『虎に翼』仲野太賀「全てが正しい人間はいないから」 寅子が初めて優三に抱いた恋心

『虎に翼』寅子が初めて優三に抱いた恋心

 裁判に勝訴したものの、両国満智(岡本玲)が嘘をついていたことが明らかとなり、落ち込む日々を過ごしていた寅子(伊藤沙莉)。そんな寅子に優しく手を差し伸べてくれたのは優三(仲野太賀)だった。『虎に翼』(NHK総合)第37話では、ついに寅子に嬉しい知らせが届く。
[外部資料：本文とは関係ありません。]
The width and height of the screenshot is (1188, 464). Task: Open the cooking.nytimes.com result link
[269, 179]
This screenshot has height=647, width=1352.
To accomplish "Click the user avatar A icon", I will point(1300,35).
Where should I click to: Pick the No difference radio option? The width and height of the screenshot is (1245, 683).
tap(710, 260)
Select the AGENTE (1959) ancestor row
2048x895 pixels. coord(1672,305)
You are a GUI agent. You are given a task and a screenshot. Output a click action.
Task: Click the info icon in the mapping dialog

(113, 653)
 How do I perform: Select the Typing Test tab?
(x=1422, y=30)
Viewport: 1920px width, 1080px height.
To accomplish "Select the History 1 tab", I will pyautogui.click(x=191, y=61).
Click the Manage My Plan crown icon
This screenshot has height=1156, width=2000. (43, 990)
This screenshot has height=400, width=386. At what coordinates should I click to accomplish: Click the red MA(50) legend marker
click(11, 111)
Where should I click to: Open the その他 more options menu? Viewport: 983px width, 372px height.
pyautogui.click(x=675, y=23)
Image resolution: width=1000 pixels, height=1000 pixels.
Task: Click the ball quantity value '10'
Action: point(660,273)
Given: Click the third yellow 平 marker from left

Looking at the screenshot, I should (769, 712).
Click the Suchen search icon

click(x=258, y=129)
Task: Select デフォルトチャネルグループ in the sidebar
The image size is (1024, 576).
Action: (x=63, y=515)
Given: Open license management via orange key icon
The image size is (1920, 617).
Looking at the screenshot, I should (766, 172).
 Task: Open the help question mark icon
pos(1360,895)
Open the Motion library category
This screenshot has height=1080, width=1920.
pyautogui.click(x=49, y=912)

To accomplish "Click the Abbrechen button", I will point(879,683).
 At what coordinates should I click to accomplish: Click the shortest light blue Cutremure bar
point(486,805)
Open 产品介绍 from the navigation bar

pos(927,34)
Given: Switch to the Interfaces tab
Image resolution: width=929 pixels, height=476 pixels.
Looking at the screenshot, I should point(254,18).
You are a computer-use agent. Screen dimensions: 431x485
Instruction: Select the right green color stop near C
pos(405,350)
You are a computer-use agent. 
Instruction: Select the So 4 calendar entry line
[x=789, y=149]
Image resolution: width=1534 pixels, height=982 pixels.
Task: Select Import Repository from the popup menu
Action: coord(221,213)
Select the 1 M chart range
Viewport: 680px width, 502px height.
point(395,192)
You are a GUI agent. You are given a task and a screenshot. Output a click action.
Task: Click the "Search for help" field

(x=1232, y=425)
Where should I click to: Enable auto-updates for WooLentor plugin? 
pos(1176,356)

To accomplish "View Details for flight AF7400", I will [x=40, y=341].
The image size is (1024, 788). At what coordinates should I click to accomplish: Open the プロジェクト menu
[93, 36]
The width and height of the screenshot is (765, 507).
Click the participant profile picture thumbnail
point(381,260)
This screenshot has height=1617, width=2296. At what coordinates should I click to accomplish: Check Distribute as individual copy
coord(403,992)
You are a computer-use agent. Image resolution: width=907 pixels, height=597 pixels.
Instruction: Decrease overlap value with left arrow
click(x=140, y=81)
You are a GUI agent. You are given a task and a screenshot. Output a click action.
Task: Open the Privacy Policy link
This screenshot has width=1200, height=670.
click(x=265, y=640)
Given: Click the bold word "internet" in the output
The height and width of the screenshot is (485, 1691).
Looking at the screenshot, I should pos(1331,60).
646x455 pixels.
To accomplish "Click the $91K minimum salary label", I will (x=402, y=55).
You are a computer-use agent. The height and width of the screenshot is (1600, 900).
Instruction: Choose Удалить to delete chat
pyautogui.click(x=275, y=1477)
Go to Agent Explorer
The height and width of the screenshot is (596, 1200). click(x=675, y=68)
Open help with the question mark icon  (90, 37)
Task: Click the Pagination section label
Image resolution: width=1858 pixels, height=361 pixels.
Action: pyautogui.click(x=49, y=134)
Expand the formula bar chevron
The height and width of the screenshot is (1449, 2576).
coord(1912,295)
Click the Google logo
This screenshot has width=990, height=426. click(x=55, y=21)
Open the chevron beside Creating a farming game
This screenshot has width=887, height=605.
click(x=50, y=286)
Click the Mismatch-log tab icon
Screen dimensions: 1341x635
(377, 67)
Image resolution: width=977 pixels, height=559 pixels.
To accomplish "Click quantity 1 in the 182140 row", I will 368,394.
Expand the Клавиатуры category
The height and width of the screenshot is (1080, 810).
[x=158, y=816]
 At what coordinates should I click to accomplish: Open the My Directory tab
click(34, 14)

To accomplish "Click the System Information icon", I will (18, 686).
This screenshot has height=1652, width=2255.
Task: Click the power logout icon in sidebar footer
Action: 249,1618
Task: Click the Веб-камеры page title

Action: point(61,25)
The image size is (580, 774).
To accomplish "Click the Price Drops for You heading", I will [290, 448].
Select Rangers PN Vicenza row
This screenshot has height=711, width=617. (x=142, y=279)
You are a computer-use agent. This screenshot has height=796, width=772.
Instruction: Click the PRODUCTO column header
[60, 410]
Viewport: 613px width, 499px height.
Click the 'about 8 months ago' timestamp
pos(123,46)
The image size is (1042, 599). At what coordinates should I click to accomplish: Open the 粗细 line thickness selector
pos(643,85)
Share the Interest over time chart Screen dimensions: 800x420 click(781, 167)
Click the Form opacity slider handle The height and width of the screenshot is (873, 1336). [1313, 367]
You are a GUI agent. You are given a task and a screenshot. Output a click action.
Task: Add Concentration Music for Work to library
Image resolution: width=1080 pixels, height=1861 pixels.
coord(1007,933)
 太平洋戦争が勃発し、直言(岡部たかし)の工場では「兵は戦線我等は国債」「戦士の花は銃後で實る」といった言葉が掲げられていた。いわゆる軍需景気のおかげで、軍からの注文が絶えない状況で直言は大忙しだった。男は戦地へと赴き、女は工場で働く。太平洋戦争以前より、男女の棲み分けが明確になっており、ますます女性は自分の立場を考えて行動しなければならなかった。

 
 その頃、はる(石田ゆり子)からおつかいを頼まれた寅子は、直言の工場へと向かう。落ち込んでいる寅子を見かねた優三(仲野太賀)は、寅子を川へと誘い、当時としては貴重だったチキンを2人で食べることにした。優三は「全てが正しい人間はいないから」と寅子を励まし、「みんないい面と悪い面があって、守りたいものがそれぞれ違う。だから法律があると思うだよね」と常に正しくあろうとする寅子を優しく肯定する。社会的信用を得るために優三と結婚した寅子だったが、優三の優しさは寅子に恋心を抱かせた。それにしても、顔を見合わせながら「美味しい」とチキンを頬張る2人を見ていると、戦時下であることを忘れさせてくれる。

 その夜、「どんな弁護士になりたかったの?」という寅子の質問に、優三は弁護士になったらやりたかったこととして「法律の本を出したかった」と夢を語った。その話を聞いた寅子は「有名弁護士佐田寅子を育てた佐田優三の法律教本なんてどう?」と笑顔を見せる。これまでずっと難しい顔をしていた寅子が見せる笑顔。彼女にとって、優三は心を許せる唯一の存在となっていた。